Appendix B: Understanding Results

In the process of analyzing data, you will encounter terms in the results that reference vital information. Throughout Chapters 5 and 6, we discussed many of the relevant terms and results in the context of the application and analysis that we were performing. This appendix is designed to provide a basic description of the common terms used in each of those platforms to help you understand your own results. We also point out where you can find complete descriptions in the JMP documentation. In most cases, you can simply use the “?” help tool and select the term in question to obtain more information. In other cases, by holding your mouse cursor over statistics, you can see Hover Help, which provides context-specific assistance in interpreting a statistic.
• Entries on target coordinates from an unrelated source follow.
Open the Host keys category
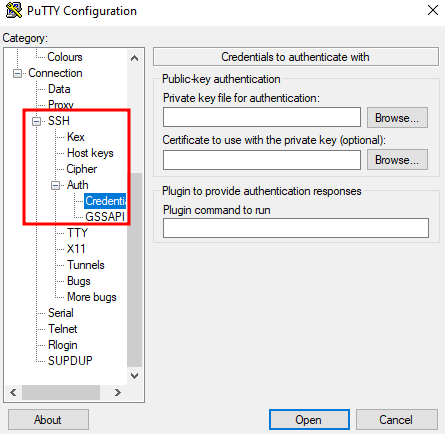445x434 pixels. [x=90, y=153]
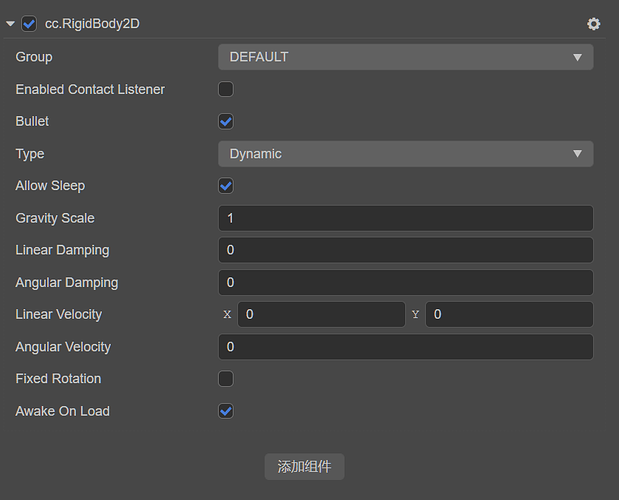Open the Group dropdown showing DEFAULT
619x500 pixels.
(405, 57)
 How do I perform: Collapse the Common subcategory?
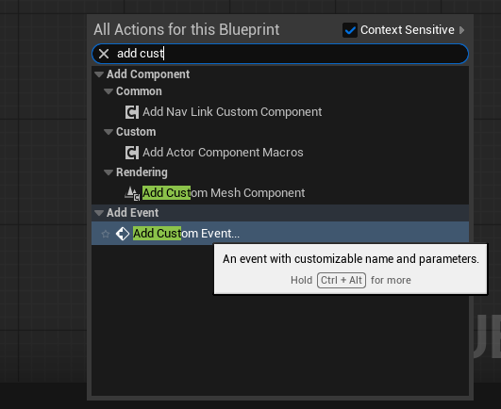[x=108, y=91]
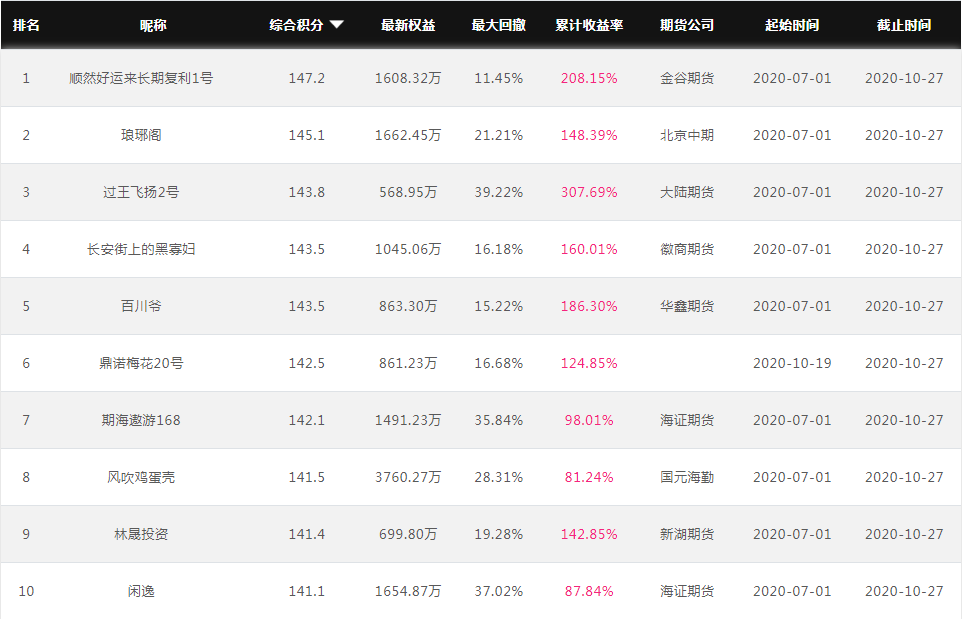Click the 累计收益率 column header

tap(589, 25)
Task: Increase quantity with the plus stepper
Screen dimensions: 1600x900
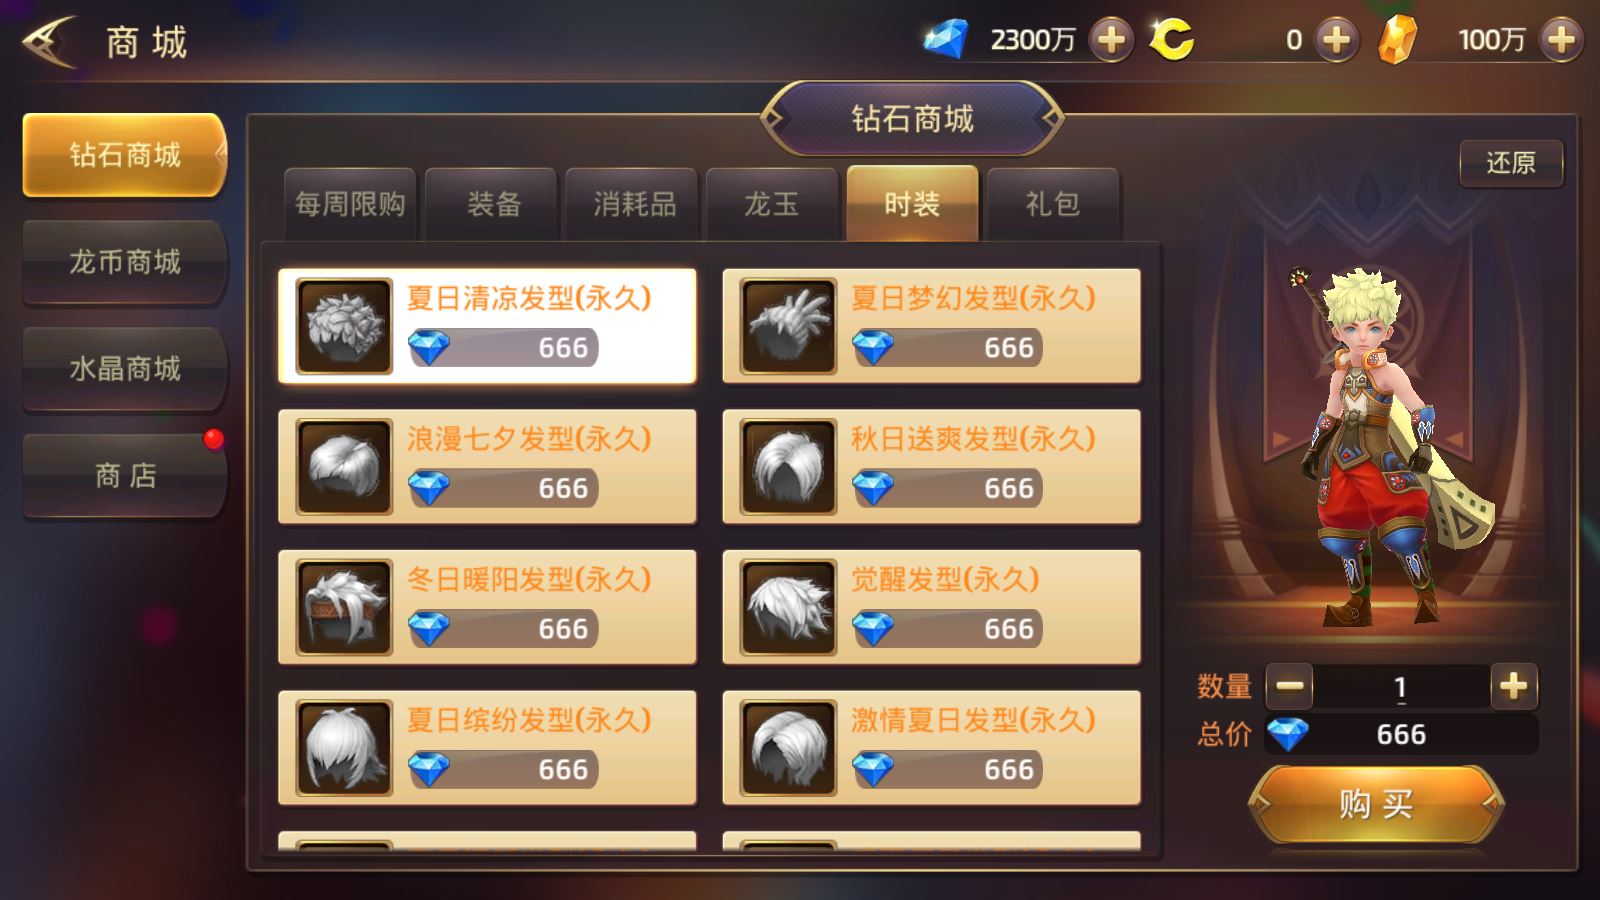Action: 1514,686
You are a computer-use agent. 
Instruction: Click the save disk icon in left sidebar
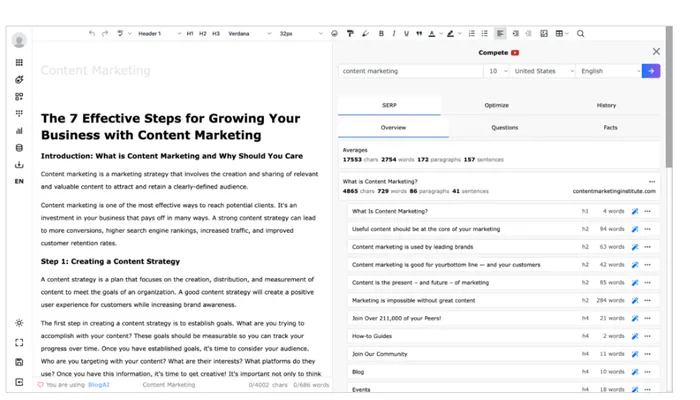19,362
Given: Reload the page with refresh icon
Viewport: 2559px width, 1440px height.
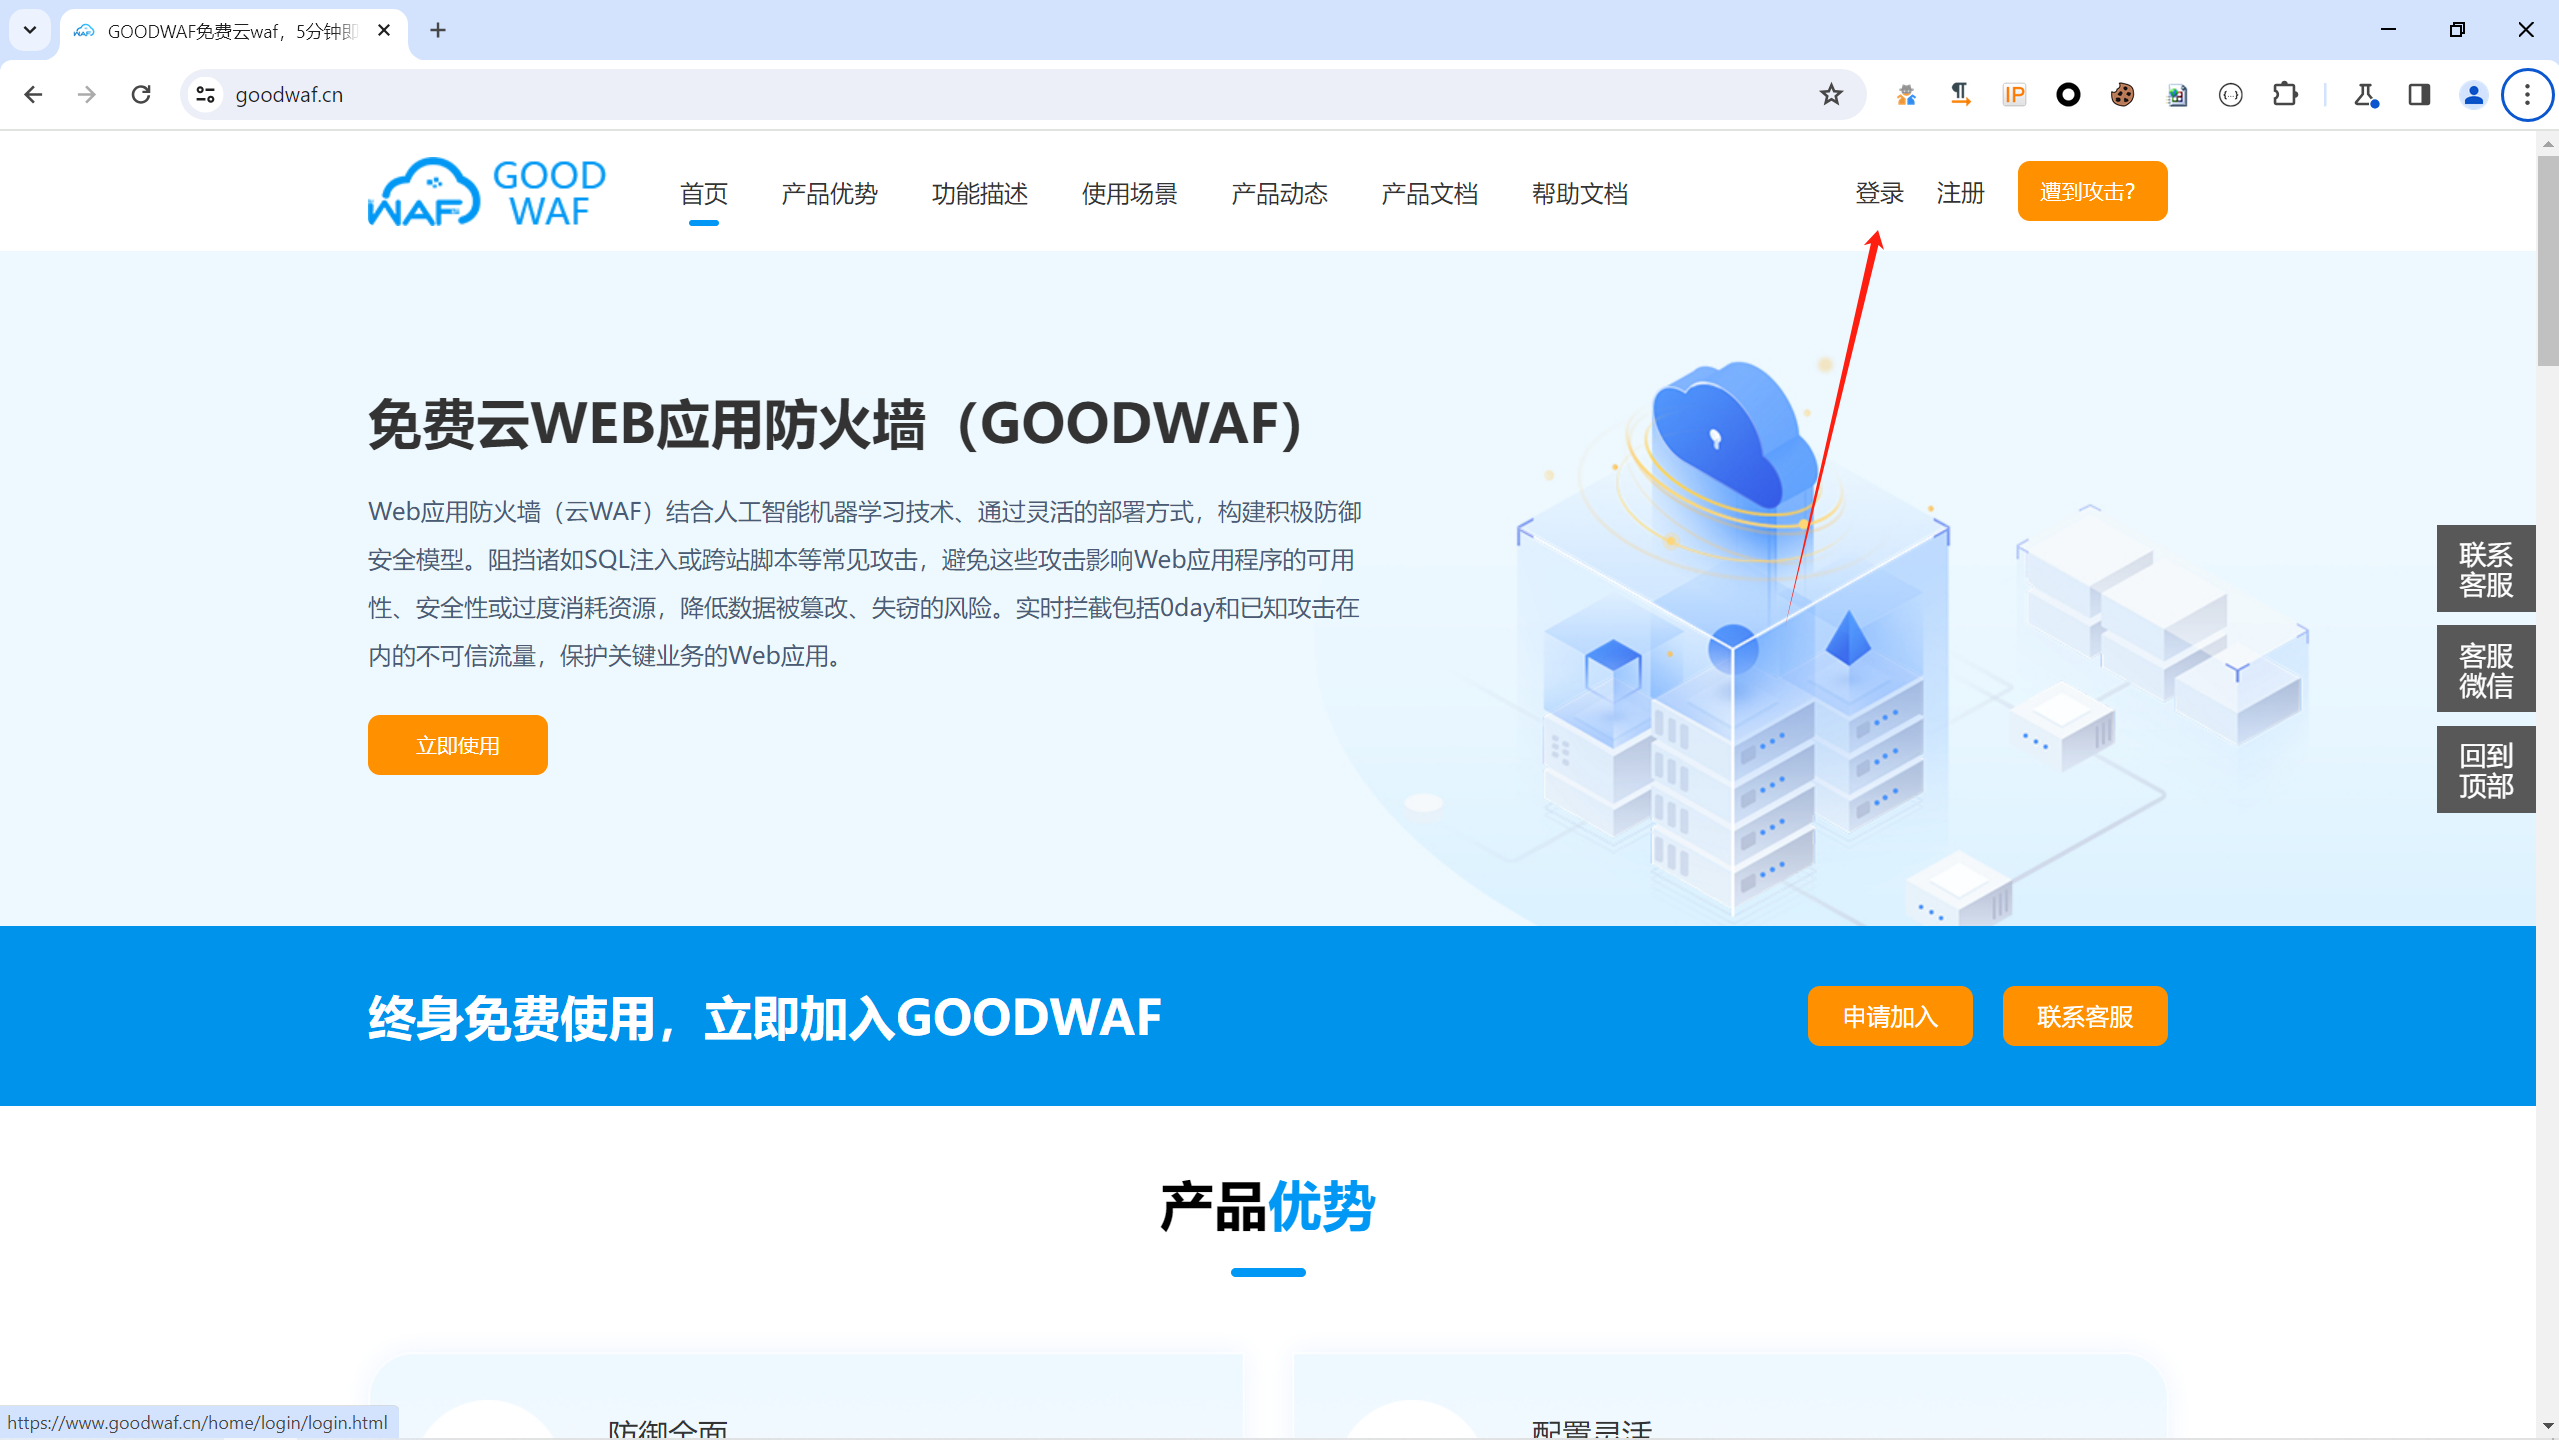Looking at the screenshot, I should coord(141,94).
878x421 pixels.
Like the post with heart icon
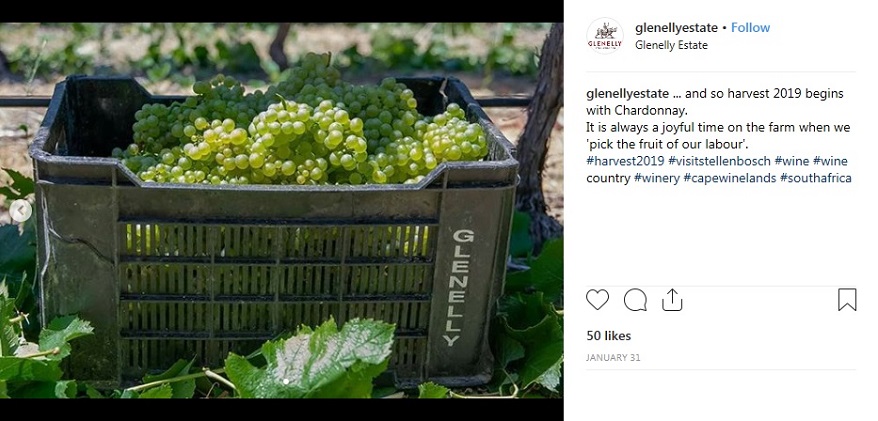click(x=597, y=300)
While a graph can be worth a thousand words and is more easily interpreted, the statistical results generated from the Analyze menu contain numerical results and terms that might be less clear. It is important that you understand the basic ideas behind the results. This section offers a basic and general reference rather than a comprehensive one. To increase your confidence in interpreting statistical results, we encourage you to seek advice from an experienced data analyst or reference the books that ship with JMP (see the Help menu) or those in the bibliography.

This appendix covers key terms and related concepts in the book, in alphabetical order. For the purpose of this appendix, the terms column and variable are interchangeable in these definitions.

Bivariate Plot: Also known as a scatter diagram or scatterplot where each point in the plot expresses both an X and Y value. These two-dimensional plots are used when comparing one continuous column with another continuous column. See Help JMP Documentation Library Basic Analysis Chapter 5: Bivariate Analysis.

Box and Whisker Plot: Also called a box plot or an outlier box plot. A graphical presentation of the important characteristics of a continuous variable. Box plots display the interquartile range of the data (the “box”), the spread (the whiskers), and potential outliers (disconnected points). Box plots are useful for describing variables that have a skewed distribution and for comparing two or more distributions. See Help JMP Documentation Library Basic Analysis Chapter 3: Distributions.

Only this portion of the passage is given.